Никому и в голову не приходило скрывать это, считать незаконным, но следователь повернул дело по-своему.
– Разрешение у вас было? – спросил он.
– Какое разрешение?
– Значит, не было. Так и запишем.
И вот в протоколе допроса появилась запись, что 8/Х-1930 г. в квартире отца Сергия происходило тайное собрание, на котором присутствовали такие-то. Конечно, отец Сергий такого «показания» не подписал, и после продолжительного серьезного разговора они со следователем расстались не особенно дружелюбно. Потом как-то в камеру заходил прокурор, спрашивал, нет ли у кого жалоб. Отец Сергий рассказал ему обо всем, но без всякой пользы.

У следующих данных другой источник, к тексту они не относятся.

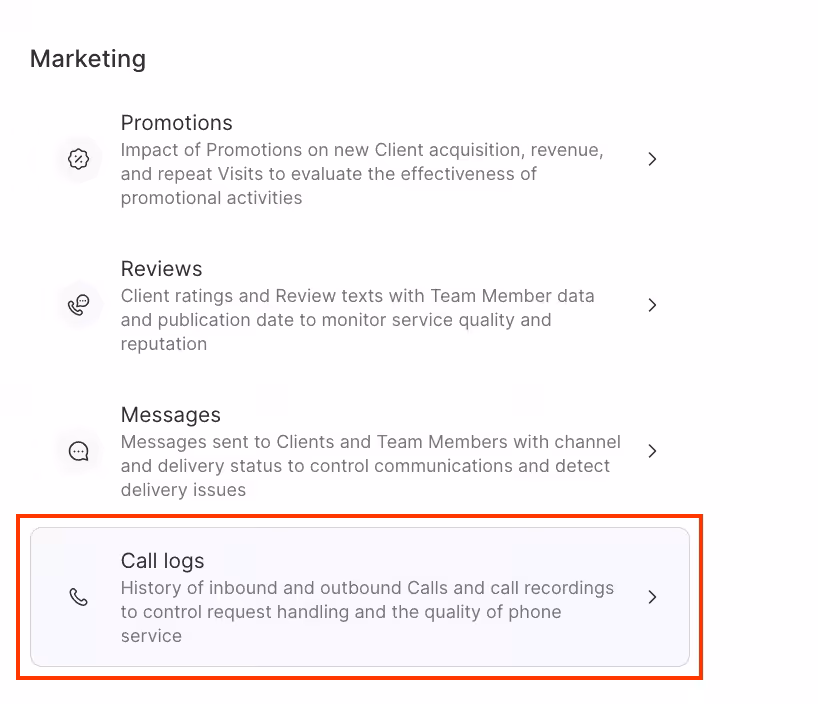The width and height of the screenshot is (818, 704).
Task: Expand Reviews using its right chevron
Action: coord(652,305)
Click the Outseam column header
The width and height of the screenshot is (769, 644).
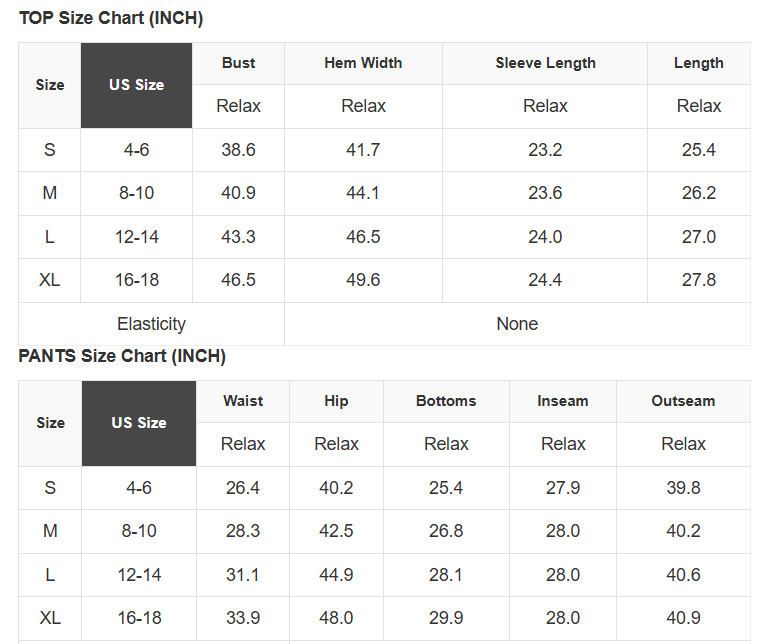tap(683, 401)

Постепенно отцу Сергию стало ясно, что после его поездки везде, где он был, проводили проверку, вызывали людей, допрашивали, но ничего компрометирующего не нашли. Ложных показаний тоже никто не дал, клеветников не оказалось. Одного потом нашли, но совсем в другом месте.
Вот тут-то отца Сергия лишили передач и применили к нему еще и психическую меру воздействия, поместили в тринадцатую камеру. Вскоре, может быть на другой день, в туже камеру посадили Алексимова. Отец Сергий прекрасно знал, что это за человек, не доверял ему, догадываясь, что его посадили как «наседку»[121], и старался как можно меньше разговаривать с ним. Он понимал, что каждое его слово будет перетолковано, да можно ведь и выдумать разговор, которого не было.
Тринадцатая камера сама была почти смертным приговором. До них там находился Иван Борисович. О репутации камеры он не знал, на его психику она не подействовала, зато убийственно отразилась на его легких. Его оттуда отправили в больницу, а еще через сколько-то времени «актировали», т. е. освободили по болезни, как безнадежного.
– Мы после него лед сбивали с нар и со стен, несколько ведер вынесли, – рассказывал отец Сергий, когда наконец ему стали давать свидания. – Да мы все-таки были вдвоем, ложились вплотную, согревали друг друга, а он был один.
Даже подвал при ГПУ был лучше тринадцатой камеры, притом отцу Сергию принесли передачу. Настроение несколько повысилось. Как следует поев, Апексимов произнес: «Слава Тебе, Господи!»
– Мы уже две недели вместе, – не выдержал отец Сергий, – и за все это время вы в первый раз помянули имя Божие. Да и то потому, что поели досыта, а ведь вы священник!
Но Апексимов и вообще-то меньше всего считался с тем, что он священник, а в это время особенно.